*** Extracted entries Section Begins ***
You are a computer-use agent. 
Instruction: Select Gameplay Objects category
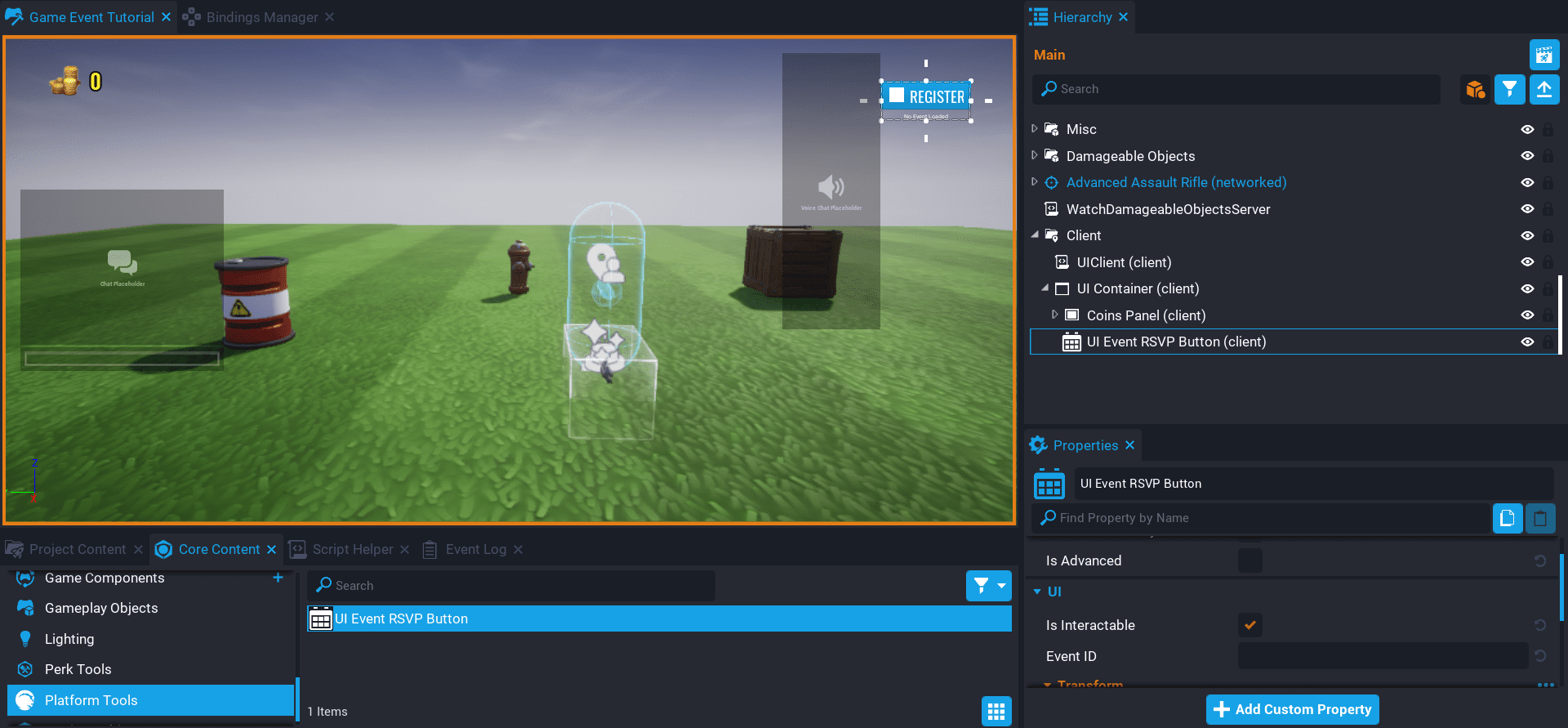(x=101, y=608)
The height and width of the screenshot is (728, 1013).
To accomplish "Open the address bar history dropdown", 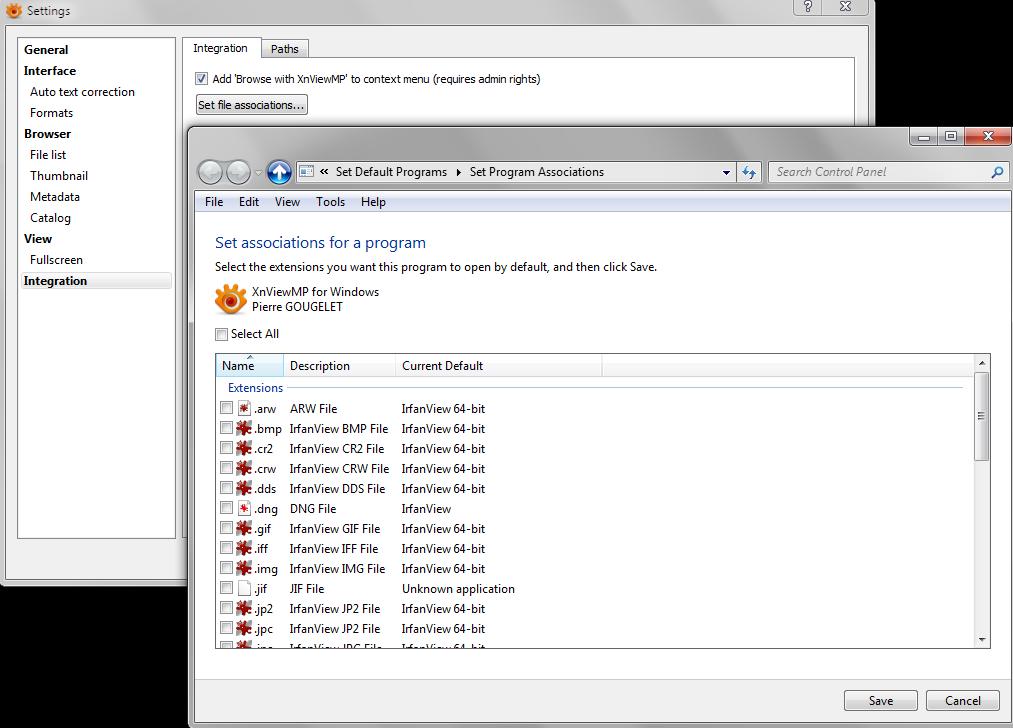I will tap(726, 172).
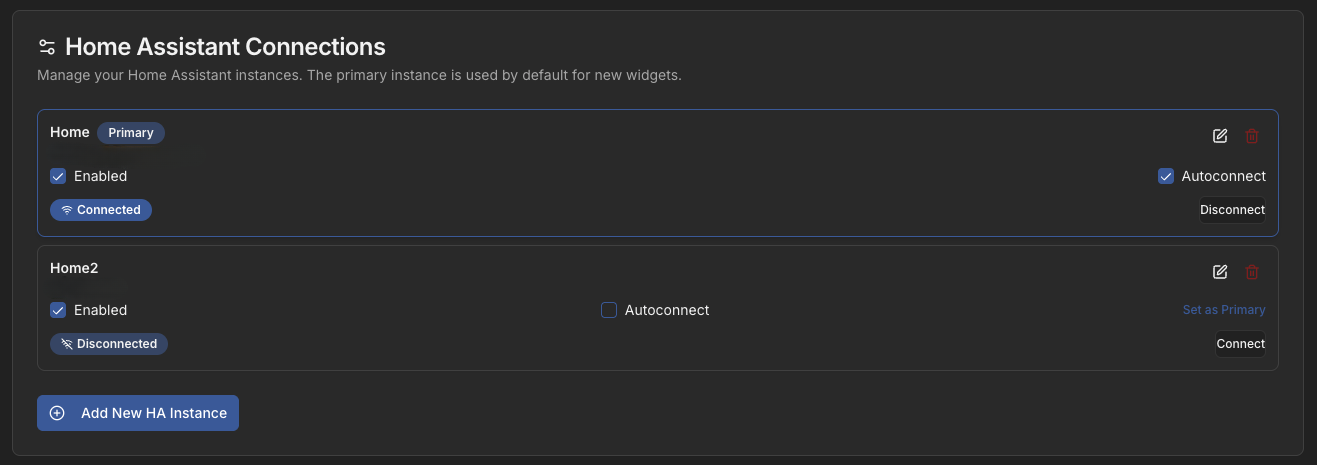The width and height of the screenshot is (1317, 465).
Task: Delete the Home instance using trash icon
Action: click(x=1252, y=136)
*** Extracted entries Section Ends ***
[To do] Pictures are to be left out; otherwise, retype exactly the lines from the first line of the data through the line containing "The height and".

[Result of the task]
You are a computer-use agent. 
Instruction: Select Gameplay Objects category
(x=101, y=608)
The height and width of the screenshot is (728, 1013).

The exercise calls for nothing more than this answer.